Hi On Sun, Mar 24, 2013 at 11:33 AM, William Giokas <1007380@gmail.com> wrote:
On Sun, Mar 24, 2013 at 11:29:32AM -0700, Anatol Pomozov wrote:
Hi
On Sun, Mar 24, 2013 at 11:23 AM, Lukas Fleischer <archlinux@cryptocrack.de> wrote:
On Sun, Mar 24, 2013 at 11:12:05AM -0700, Anatol Pomozov wrote:
Hi,
I believe in automatization. Any routine work that can be done automatically should be done this way.
One such thing that can be improved in Arch project is discovering out-of-date packages. Currently it is done by users who go to https://www.archlinux.org/packages/ find the package and then click "Flag Package Out-of-Date" link. Why to bother users? Why not to let some bot to visit websites and check for new versions?
There are examples of package managers that have such functionality - macports http://guide.macports.org/chunked/reference.livecheck.html Their Portfiles can have information about how to find released files (using regexp). Then periodically (e.g. daily) a bot visits webpages, parses html and checks if new files are present.
Is it possible to have such functionality in pacman? It would save users time and make package update time lower.
Some developers and Trusted Users already use tools to check websites for updates. I agree that it might be better to do this in a central location but this is certainly not a pacman issue.
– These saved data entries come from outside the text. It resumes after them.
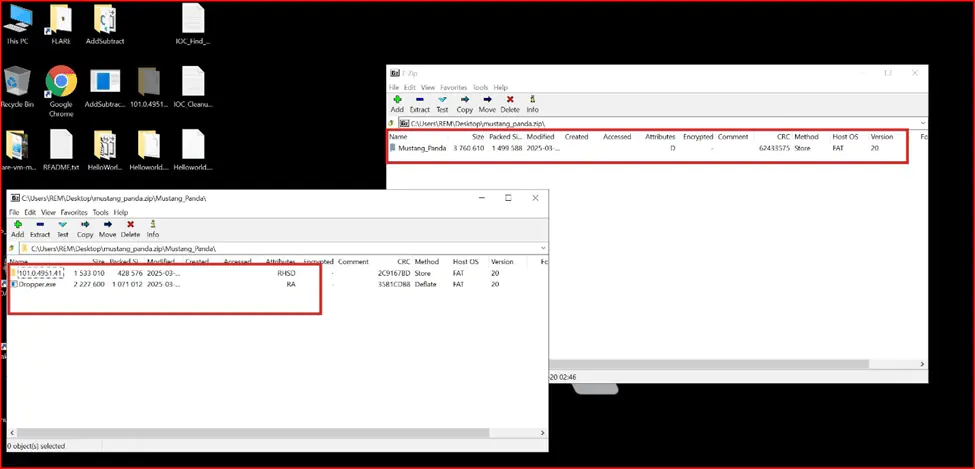The width and height of the screenshot is (975, 469).
Task: Click Copy in the mustang_panda.zip window toolbar
Action: click(x=465, y=104)
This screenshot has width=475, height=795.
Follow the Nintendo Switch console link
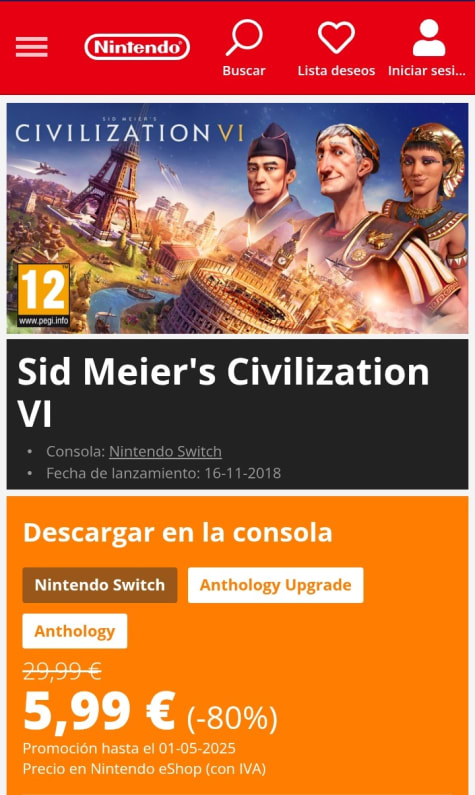[x=165, y=451]
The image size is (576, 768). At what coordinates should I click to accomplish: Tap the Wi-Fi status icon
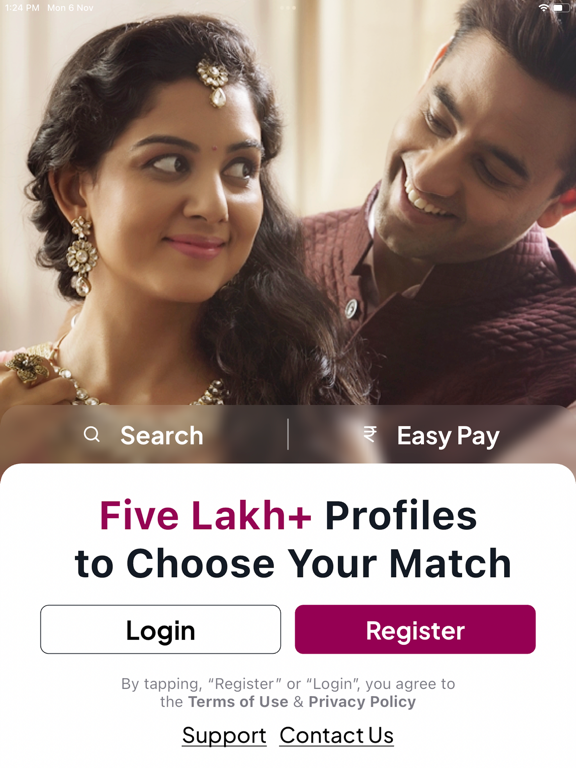click(x=544, y=8)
Maybe we could add something to archweb (or just use a bot, as you already mentioned).
Sure, I can file a ticket against archweb.
But I believe PKGBUILD file should have a field that describes how to find a new version for the package.
There is already the url= field.
In theory the bot can use "source" field of PKGBUILD. e.g. source looks like source=("http://download.savannah.gnu.org/releases/$pkgname/$pkgname-$pkgver.src.tar.gz"{,.sig}) It can extract the archive url http://download.savannah.gnu.org/releases/$pkgname/$pkgname-$pkgver.src.tar.... and then try to probe newer $pkgver. Current version is XX.YY.ZZ so bot can try XX.YY.ZZ+1, XX.YY+1.0, XX+1.0.0 This should cover most projects updates. There are some cases when version is not numeric one e.g. includes -alpha, -beta -rc, or some other versioning.